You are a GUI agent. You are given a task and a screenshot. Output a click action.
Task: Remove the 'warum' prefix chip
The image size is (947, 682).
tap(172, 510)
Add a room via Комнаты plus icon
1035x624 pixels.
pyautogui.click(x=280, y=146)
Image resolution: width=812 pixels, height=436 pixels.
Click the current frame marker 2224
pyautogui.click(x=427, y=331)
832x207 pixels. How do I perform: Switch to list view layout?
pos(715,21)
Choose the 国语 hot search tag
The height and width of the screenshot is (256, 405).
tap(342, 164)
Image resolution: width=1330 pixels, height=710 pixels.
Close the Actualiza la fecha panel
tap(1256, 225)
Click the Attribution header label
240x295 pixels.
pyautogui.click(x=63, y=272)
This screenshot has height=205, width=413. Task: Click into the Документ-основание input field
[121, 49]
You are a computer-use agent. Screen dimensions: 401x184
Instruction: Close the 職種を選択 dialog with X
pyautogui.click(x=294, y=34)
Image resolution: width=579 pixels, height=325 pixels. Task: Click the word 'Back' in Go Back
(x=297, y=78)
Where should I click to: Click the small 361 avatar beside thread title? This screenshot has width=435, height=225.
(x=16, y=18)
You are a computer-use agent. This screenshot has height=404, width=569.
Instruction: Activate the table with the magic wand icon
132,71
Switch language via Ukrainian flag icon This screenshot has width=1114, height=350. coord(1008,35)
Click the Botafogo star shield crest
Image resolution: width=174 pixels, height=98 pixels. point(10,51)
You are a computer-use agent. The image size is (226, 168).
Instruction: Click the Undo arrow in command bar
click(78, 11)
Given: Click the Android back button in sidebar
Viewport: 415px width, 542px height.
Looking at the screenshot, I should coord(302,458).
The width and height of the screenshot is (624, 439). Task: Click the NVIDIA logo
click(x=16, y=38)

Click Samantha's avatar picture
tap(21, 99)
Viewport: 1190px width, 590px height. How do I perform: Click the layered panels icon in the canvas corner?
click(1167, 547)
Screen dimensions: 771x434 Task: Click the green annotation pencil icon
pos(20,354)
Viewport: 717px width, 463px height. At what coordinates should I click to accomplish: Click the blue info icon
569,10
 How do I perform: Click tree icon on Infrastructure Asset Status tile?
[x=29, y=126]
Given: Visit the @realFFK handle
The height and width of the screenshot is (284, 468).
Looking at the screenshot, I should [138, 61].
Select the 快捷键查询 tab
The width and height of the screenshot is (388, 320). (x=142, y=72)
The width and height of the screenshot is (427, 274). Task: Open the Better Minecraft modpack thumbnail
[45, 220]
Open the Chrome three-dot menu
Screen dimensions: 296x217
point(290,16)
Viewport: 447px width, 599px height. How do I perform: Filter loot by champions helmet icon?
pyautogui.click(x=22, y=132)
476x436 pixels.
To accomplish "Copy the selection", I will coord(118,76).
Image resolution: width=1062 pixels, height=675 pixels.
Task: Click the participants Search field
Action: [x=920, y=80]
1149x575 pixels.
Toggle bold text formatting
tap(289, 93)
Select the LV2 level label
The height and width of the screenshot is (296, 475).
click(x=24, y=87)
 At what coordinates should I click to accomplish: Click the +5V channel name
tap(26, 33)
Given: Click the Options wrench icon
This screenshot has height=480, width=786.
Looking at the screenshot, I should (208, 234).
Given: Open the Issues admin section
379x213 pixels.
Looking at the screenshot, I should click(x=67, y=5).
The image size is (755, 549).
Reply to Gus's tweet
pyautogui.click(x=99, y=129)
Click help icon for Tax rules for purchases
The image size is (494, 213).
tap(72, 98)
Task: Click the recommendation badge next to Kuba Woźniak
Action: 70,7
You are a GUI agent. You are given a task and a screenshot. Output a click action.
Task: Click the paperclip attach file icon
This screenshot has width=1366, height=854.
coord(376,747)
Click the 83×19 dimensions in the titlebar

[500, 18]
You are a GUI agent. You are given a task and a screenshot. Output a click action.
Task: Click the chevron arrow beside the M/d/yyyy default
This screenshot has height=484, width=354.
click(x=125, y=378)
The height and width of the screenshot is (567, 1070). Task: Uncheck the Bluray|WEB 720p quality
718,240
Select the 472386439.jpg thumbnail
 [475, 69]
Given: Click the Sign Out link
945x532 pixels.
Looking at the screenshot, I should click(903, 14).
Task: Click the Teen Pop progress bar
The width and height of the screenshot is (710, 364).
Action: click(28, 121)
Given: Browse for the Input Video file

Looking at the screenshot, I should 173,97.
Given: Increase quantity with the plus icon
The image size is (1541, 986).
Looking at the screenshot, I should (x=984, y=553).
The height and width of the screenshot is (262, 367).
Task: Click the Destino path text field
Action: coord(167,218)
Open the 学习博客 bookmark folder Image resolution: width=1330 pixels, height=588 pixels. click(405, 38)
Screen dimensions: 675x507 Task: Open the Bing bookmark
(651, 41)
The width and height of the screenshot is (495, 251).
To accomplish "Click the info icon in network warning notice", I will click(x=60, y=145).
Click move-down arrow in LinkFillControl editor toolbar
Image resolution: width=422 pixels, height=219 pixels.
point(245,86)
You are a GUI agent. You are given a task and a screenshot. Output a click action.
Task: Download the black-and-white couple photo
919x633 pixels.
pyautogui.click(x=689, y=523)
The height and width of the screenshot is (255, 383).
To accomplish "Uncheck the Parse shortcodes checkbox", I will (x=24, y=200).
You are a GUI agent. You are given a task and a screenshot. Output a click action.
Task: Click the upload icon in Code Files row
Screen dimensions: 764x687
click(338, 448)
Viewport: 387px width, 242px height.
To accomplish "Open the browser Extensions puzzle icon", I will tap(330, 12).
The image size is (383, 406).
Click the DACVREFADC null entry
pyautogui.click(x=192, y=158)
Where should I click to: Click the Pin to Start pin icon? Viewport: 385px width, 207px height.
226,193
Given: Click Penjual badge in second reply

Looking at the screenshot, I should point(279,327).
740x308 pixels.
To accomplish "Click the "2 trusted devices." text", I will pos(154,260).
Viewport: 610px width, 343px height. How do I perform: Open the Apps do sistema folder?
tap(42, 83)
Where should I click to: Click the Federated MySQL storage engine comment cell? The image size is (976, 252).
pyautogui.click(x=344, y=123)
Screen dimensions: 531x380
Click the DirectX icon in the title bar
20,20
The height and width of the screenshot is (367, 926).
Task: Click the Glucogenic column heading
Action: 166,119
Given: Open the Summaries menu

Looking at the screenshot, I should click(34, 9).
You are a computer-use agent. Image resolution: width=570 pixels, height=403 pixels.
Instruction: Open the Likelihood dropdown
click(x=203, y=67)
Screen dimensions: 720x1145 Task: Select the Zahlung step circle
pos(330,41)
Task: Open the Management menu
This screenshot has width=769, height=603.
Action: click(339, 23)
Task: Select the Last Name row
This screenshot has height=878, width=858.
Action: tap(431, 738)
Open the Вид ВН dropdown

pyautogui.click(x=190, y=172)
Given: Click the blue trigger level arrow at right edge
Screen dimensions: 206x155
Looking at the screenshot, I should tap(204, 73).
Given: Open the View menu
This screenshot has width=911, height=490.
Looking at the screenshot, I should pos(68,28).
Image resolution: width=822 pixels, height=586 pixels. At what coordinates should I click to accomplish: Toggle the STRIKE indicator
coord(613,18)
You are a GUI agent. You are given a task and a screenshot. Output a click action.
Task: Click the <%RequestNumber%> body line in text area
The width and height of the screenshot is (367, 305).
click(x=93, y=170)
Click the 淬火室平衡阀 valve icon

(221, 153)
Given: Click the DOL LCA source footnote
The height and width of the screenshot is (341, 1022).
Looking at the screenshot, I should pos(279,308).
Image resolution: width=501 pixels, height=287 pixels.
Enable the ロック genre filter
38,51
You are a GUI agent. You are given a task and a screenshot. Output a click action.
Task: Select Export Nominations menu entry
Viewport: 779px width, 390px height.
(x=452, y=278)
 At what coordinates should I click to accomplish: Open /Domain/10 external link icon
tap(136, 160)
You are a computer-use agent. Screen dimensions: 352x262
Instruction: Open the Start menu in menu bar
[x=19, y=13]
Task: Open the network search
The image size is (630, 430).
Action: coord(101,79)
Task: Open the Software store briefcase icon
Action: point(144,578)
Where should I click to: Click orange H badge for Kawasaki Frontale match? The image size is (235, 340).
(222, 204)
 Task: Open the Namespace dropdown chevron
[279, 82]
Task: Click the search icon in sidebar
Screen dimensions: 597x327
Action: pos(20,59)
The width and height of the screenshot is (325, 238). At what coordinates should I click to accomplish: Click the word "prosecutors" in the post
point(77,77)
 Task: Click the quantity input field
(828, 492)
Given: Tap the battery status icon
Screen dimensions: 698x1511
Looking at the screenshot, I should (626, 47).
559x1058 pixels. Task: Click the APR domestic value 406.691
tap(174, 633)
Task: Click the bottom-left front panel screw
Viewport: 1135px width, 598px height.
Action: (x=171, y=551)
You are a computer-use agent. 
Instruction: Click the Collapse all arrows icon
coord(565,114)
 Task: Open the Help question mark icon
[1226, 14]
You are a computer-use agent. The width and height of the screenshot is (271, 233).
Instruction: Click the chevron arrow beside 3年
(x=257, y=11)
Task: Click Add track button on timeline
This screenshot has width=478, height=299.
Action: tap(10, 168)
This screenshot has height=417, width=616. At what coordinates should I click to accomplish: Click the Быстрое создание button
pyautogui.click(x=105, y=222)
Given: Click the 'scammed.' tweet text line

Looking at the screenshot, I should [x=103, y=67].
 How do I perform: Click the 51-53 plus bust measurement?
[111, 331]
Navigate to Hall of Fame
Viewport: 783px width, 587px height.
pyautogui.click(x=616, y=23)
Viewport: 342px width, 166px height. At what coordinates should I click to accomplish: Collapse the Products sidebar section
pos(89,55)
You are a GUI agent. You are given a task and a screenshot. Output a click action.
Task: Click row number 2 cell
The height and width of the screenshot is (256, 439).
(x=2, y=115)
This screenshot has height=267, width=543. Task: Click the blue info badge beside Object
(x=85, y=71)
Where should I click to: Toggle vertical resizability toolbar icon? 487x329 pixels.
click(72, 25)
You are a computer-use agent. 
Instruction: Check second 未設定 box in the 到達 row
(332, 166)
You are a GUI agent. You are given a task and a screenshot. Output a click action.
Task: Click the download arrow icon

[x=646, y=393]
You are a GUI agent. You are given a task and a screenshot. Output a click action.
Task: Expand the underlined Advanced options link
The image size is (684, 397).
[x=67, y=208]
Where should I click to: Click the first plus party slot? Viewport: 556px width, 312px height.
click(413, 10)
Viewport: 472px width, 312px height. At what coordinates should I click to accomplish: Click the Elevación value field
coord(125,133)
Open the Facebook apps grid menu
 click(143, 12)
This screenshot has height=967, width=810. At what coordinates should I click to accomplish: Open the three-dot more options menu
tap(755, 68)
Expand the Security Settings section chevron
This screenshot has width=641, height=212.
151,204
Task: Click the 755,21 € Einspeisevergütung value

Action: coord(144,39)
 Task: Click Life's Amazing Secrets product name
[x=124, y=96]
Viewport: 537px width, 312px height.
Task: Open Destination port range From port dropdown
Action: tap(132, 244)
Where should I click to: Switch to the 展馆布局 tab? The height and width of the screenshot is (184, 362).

● ● ● ● ●

What is required -
Quote the records from their first line to the line with "You are a computer-use agent. This", inclusive, without adding or dropping anything.

Result of this exercise -
You are a GUI agent. You are given a task and a screenshot. Output a click action.
Task: Remove the 'warum' prefix chip
The image size is (947, 682).
tap(172, 510)
Add a room via Комнаты plus icon
1035x624 pixels.
pyautogui.click(x=280, y=146)
Image resolution: width=812 pixels, height=436 pixels.
Click the current frame marker 2224
pyautogui.click(x=427, y=331)
832x207 pixels. How do I perform: Switch to list view layout?
pos(715,21)
Choose the 国语 hot search tag
The height and width of the screenshot is (256, 405).
tap(342, 164)
Image resolution: width=1330 pixels, height=710 pixels.
Close the Actualiza la fecha panel
tap(1256, 225)
Click the Attribution header label
240x295 pixels.
pyautogui.click(x=63, y=272)
This screenshot has height=205, width=413. Task: Click into the Документ-основание input field
[121, 49]
You are a computer-use agent. Screen dimensions: 401x184
Instruction: Close the 職種を選択 dialog with X
pyautogui.click(x=294, y=34)
Image resolution: width=579 pixels, height=325 pixels. Task: Click the word 'Back' in Go Back
(x=297, y=78)
Where should I click to: Click the small 361 avatar beside thread title? This screenshot has width=435, height=225.
(x=16, y=18)
You are a computer-use agent. This screenshot has height=404, width=569.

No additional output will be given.